Sven Utcke's Software Page

Latest Articles

Face Detection and Recognition for Linux

Fixed a bug in the "Face" suit of tools for face detection where the export to F-Spot couldn't deal with already used names for tags. In addition to F-Spot this also exports to DigiKam (although not the full 2.x format) and the files' EXIF data. Please let me know what other exporters you would like to see – what is your favourite photo manager?
Download | Read more...

What is it?

Screenshots

How does it work?

This is currently implemented as a suite of little scripts, which essentially do the following:

face-find:

Search for frontal views of faces in a list of given files or directories (optionally descend into all the directories recursively). This is also called face detection, and uses OpenCV's Haar cascade as its back-end, which is essentially a variant of the face detection algorithm known by its authors as Viola-Jones type algorithm.

Note that, while this approach will find most frontal faces in the images, it will also find a number of non-faces. How many depends on your particular set of images: while there might be only 10% to 20% false positives in image-sets which essentially contain lots of images (group photos, say), you might see up to 80% or 90% if most of your images do not contain any persons at all.

face-learn:

face-sort:

This is (the only currently implemented) part of the face recognition. face-learn essentially does a PCA on all the face-candidates found by face-find, calculating a set of so called eigenfaces, while face-sort then calculates distances in the space spanned by those eigenfaces, using this to find images that "look similar to this image", or "look similar to images with this tag", and label images as either non-faces, or with an appropriate tag.

face2f-spot:

Once some (or all) images have been labelled, this can be used to export theses labels to F-Spot.

check_dups:

One of the site-effects of face-find is that it will calculate md5sums on the actual image content (i.e., the image without headers). Those can be used to find (and weed out) duplicates of images where the image-content is identical, but the actual file used to store that content is not (and which are otherwise had to find).

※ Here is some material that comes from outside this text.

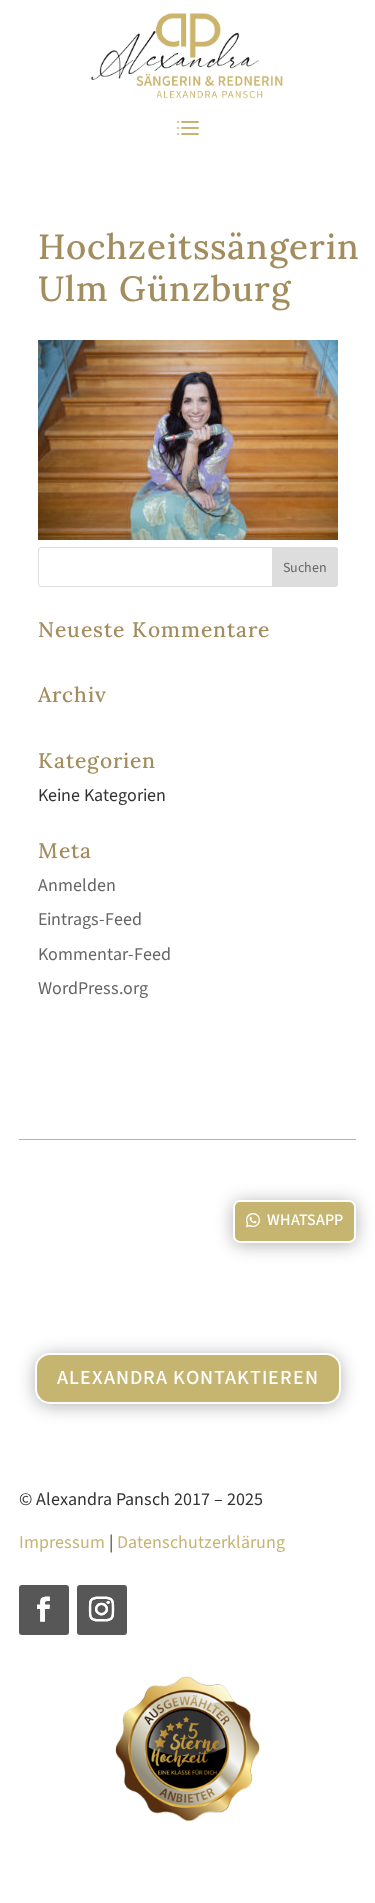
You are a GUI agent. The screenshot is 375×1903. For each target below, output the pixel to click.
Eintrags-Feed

The way this is currently used is:

run face-find on all your images so far. This will take a long time!
run face-learn. This will learn a best representation of you candidate faces - most of which unfortunately aren't faces at all.
run face-sort. The really important thing to do here is to get rid of as many non-face images as possible - but you probably will not be able to resist labelling quite a few faces anyway (even when I tell you now that this will work even better once you got rid of the non-faces and retrained).
retrain, by running face-learn once more.
label your faces in face-sort. The best way to do that, in my experience, is to click on a face, label a few faces, then "sort by tag", label a few more faces, click on a face again, and so on – i.e. iterate between "sort by thumbnail" and "sort by tag".
reiterate 4 and 5 as needed.
once new images get added, reiterate 1 (no image will be added twice, so it is save to recurse into a directory which contains both old and new images) and 5 (using only "sort by tag", this time).